At 08:38 PM 03/03/2003 -0500, Tyler Durden wrote:
But basically I was thinking about Packet-over-SONET (POS), which is "PPP encapsulated HDLC framed IP". So after the POS link was terminated, I imagined that this little device would basically now look at the raw IP and do some pre-processing before the packets hit either an NP or switch fabric. However, in the vast majority of commercial POS links, they're not mapped over a pipe as big as STS-48c...they'd be mapped over STS-3c or below. This would mean the device is not super-suitable for most SONET-mapped applications.

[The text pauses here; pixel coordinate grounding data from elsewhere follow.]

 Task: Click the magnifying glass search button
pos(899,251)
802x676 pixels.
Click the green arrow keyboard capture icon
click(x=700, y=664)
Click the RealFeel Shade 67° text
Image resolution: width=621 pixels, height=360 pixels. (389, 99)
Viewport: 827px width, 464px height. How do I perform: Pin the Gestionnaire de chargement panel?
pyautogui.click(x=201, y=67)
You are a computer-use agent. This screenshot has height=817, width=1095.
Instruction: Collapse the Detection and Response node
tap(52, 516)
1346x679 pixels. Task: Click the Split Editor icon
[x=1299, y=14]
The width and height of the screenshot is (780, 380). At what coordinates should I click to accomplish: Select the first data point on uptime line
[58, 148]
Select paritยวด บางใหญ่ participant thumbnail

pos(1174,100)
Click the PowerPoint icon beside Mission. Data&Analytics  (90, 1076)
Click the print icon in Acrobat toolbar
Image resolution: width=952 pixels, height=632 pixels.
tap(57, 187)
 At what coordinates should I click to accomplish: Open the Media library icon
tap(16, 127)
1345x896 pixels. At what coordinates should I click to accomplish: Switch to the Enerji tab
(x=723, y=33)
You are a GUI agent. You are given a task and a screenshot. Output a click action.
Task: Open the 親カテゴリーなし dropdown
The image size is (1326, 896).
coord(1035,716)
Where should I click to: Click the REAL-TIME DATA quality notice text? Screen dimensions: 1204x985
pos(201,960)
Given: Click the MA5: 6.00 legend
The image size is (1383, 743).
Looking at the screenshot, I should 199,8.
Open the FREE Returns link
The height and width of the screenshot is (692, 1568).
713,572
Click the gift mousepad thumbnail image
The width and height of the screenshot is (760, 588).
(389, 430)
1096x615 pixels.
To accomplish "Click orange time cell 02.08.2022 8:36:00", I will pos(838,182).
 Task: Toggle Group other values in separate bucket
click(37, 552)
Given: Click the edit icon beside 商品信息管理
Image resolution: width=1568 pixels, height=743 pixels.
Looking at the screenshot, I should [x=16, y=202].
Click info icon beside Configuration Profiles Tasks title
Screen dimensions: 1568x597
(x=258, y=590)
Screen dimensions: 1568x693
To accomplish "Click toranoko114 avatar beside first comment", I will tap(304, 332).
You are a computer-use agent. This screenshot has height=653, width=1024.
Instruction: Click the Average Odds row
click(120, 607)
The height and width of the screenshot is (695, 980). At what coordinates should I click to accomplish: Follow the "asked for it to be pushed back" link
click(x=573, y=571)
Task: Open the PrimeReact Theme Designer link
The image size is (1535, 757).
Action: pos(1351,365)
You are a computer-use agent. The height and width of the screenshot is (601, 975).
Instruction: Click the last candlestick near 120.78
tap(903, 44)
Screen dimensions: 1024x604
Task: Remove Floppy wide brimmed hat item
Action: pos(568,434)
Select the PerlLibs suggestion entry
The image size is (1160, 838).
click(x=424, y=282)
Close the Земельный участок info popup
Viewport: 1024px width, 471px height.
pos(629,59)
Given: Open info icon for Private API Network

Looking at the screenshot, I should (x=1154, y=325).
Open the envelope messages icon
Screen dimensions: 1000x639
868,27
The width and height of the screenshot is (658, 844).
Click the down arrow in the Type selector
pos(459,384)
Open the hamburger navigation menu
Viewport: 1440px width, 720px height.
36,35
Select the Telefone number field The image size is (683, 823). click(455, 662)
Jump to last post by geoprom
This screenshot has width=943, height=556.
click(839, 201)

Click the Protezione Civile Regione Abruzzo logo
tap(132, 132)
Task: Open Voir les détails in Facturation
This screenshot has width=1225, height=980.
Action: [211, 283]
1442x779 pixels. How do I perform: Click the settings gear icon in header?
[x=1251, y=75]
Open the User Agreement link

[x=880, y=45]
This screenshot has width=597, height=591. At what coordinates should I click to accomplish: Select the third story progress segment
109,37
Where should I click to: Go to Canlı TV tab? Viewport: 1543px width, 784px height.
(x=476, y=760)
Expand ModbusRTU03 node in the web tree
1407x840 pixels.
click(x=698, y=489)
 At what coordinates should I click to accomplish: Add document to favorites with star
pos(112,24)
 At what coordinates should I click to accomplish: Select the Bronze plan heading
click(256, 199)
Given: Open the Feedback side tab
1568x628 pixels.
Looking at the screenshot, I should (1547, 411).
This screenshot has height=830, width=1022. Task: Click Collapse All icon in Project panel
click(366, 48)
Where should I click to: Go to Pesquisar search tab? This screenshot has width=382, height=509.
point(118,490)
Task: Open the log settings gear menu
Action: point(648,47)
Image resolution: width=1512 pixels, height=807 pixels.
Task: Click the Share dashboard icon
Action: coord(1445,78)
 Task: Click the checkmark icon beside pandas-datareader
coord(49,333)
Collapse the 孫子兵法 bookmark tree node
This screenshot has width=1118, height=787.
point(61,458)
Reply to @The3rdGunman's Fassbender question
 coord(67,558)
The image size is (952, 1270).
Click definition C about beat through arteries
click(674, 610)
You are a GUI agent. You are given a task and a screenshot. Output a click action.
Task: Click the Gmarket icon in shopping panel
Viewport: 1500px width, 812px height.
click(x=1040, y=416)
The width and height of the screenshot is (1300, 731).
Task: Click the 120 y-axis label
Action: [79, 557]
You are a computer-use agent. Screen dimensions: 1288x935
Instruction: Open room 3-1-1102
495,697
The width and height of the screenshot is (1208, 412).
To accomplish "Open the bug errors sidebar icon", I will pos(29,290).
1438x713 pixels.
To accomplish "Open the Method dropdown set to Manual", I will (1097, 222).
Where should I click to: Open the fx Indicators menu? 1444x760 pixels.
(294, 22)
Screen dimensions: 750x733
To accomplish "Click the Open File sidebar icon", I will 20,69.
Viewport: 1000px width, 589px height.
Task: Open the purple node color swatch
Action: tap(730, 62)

There may be some PPP framing in there instead of HDLC,
but it's still just one channel; if you've got a bunch of channels
(e.g. a bunch of 155Mbps STS-3Cs on a 2.4Gbps OC48), you're handing them to a bunch
of different people to deal with, not doing a 2Gbps encrypt/decrypt at the high speed.
This device is really useful for the people who've got OC48c pipes,
or increasingly commonly, GigE pipes.



But I guess that's OK...it's not supposed to be. It's really geared for MAN/WAN Ethernet (which once in a while is mapped over SONET). But it always pisses me off when GbE=WAN in marketing product literature. Nobody actually runs GbE outside their TSB (Tall Shiny Building) or campus...yet (and to date there's no strong indication they will).

You'd be surprised - we're seeing tons of interest in it at AT&T, partly because of MAN vendors like Yipes and OnFiber (who bought Telseon) and partly because GigE boards cost $59 at Fry's and Cisco 12000's are ~$100K. (yes, yes, I know there are significant technical differences, but you can get long-distance fiber NICs for about $1-2K, and the LAN switches really are as cheap as $300 or so.)

Some of the metropolitan area equipment really is GigE (half or full duplex),
while some is only OC12 (622 Mbps), and most of the wide-area stuff is really OC12,
and the major cost of running fiber access is getting right-of-way and
digging up the streets, so why not crank it as fast as possible?
High-speed access used to mostly be T3 and OC3 going into metro SONET muxes,
but there's increasing amounts of Ether and DWDM and some CWDM (4-8 wavelength OC48/GigE),
though the rollout speed depends on whether towns are issuing building permits
faster than bankruptcy courts are issuing Chapter 11s.


The other fast local bandwidth market that's been emerging is Storage Area Networks.
Fibre Channel and some of the other computer-to-disk-farm standards are now
able to get distances of 20-50km on fiber, so we're seeing things like
Wall Street mainframe farms that have disk drives in New Jersey data centers,
with redundant dual-ring access, providing real physical redundancy
and letting you save some critical and expensive real estate.
The stock market being what it is, lots more of those bits are zeroes instead
of ones now, so I'm not sure how fast the investment is going now,
but in early 2002 it was pretty aggressive. That's not as much of an IPSEC market,
but the people running those computers do have enough data to fill pipes
going to other locations, and the incentive to keep it encrypted.